## AVAILABLE RECORDS
———

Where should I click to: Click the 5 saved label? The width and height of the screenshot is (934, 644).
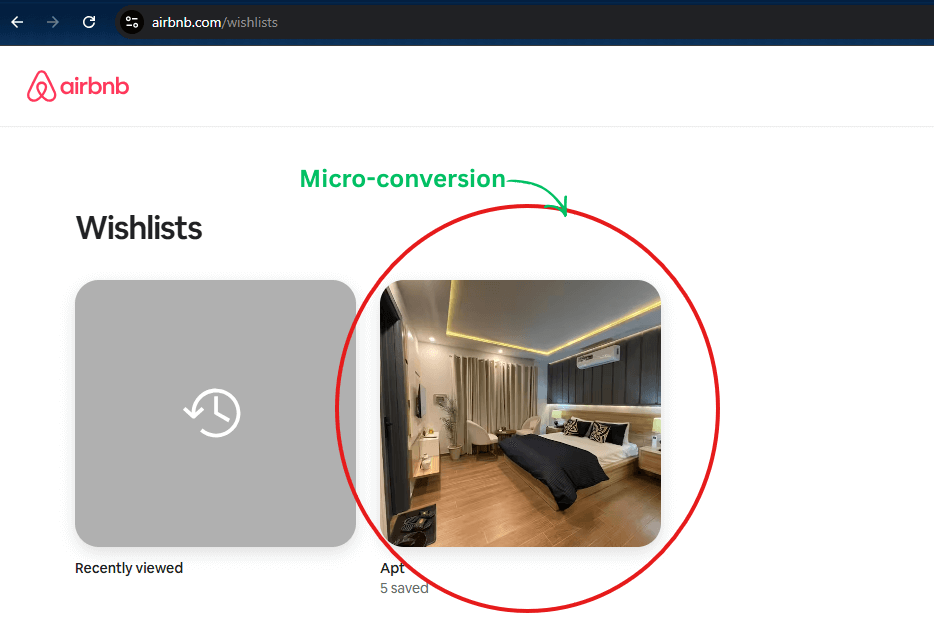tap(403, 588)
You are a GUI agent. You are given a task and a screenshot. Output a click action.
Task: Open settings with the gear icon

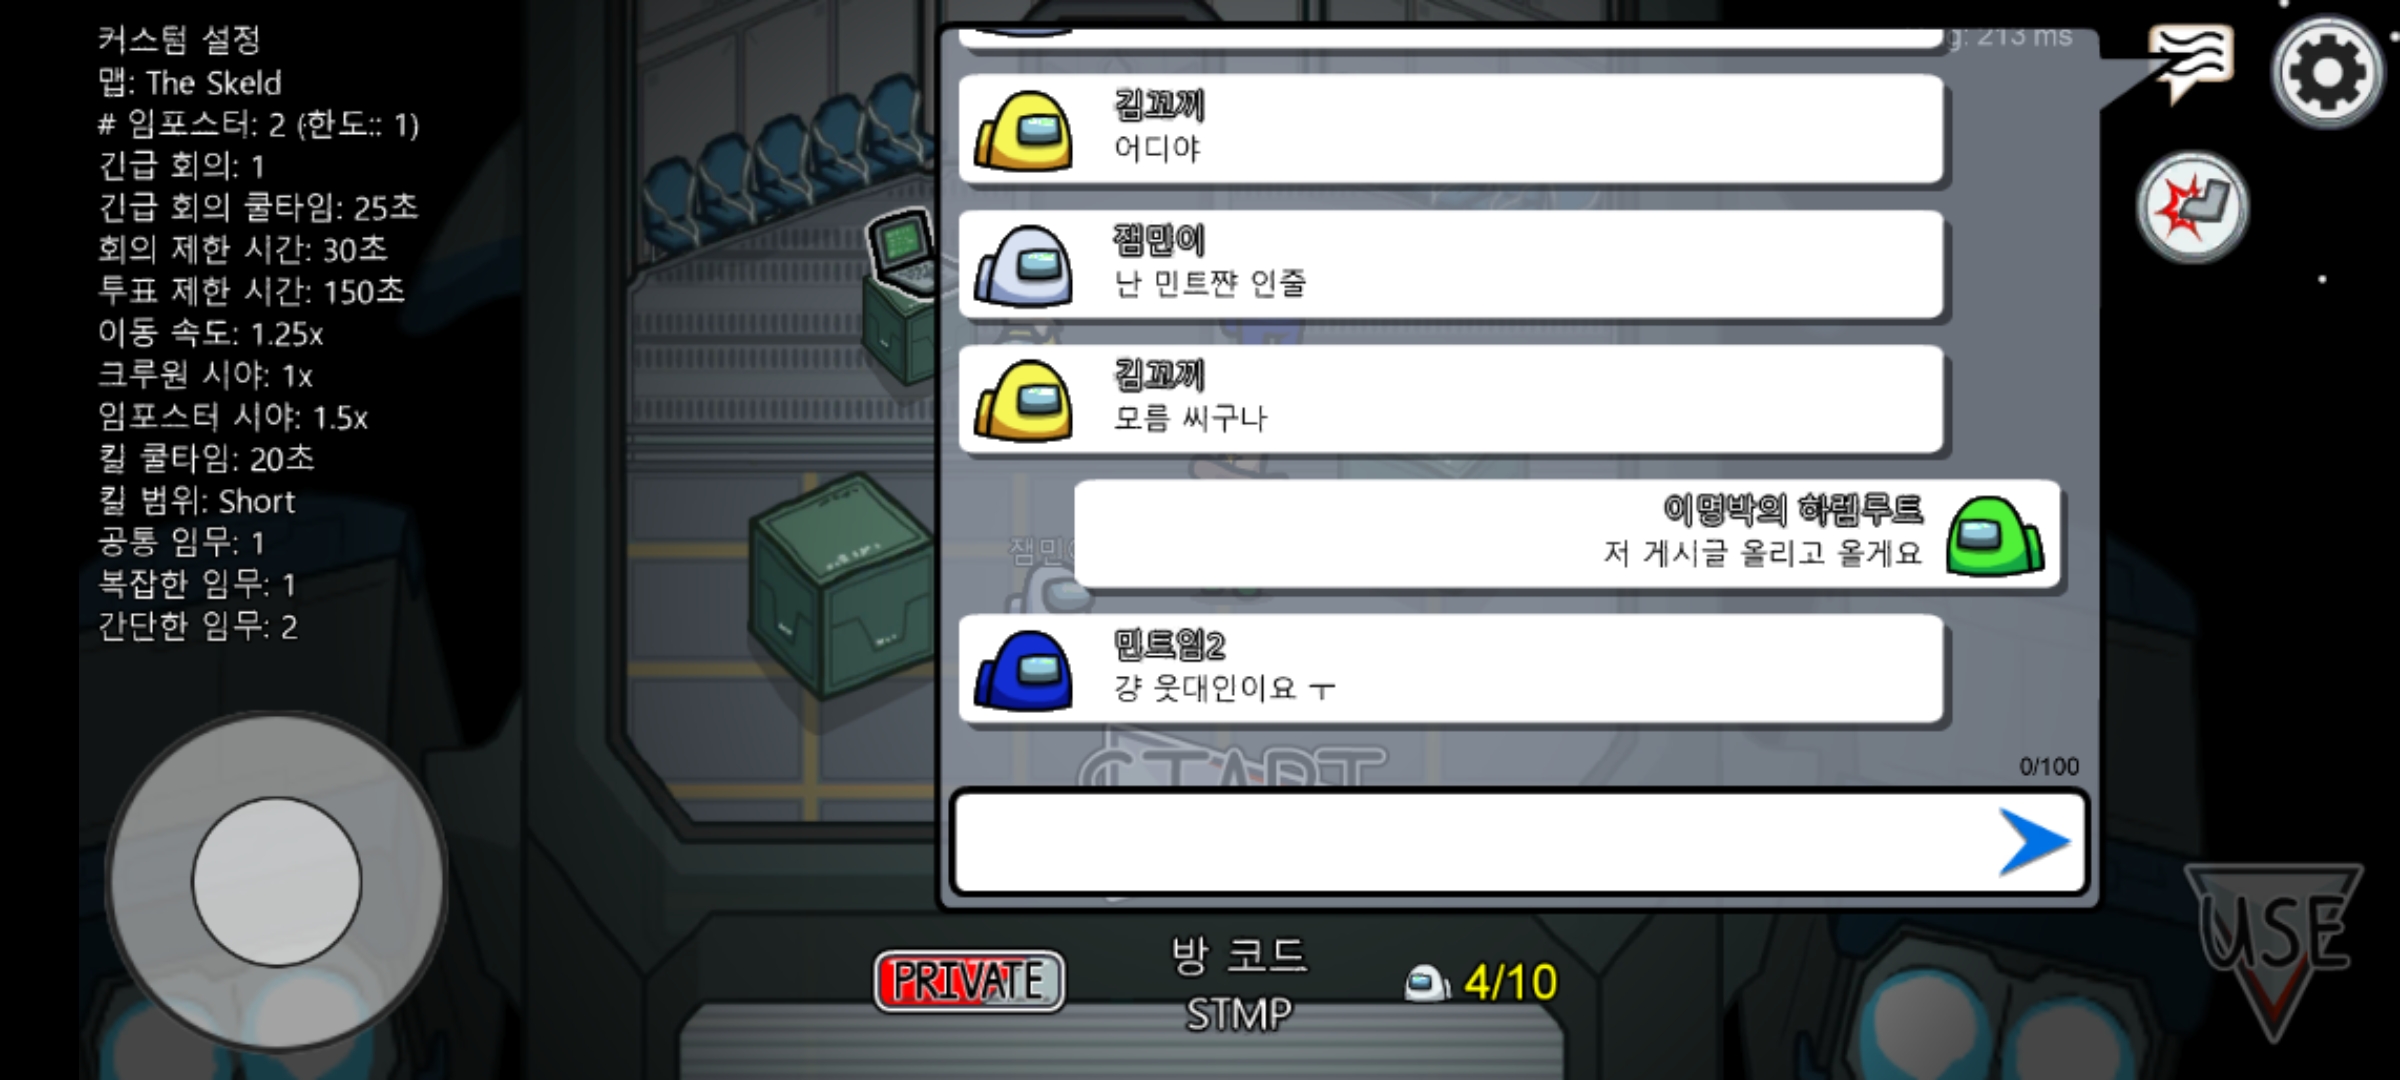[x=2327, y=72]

———

## WHAT IS ASKED
Return the text of every item above word for word, leaving out the pictures.

## COMPLETE OUTPUT
Where should I click to: Click the 5 saved label? The width and height of the screenshot is (934, 644).
tap(403, 588)
You are a GUI agent. You are given a task and a screenshot. Output a click action.
Task: Open settings with the gear icon

[x=2327, y=72]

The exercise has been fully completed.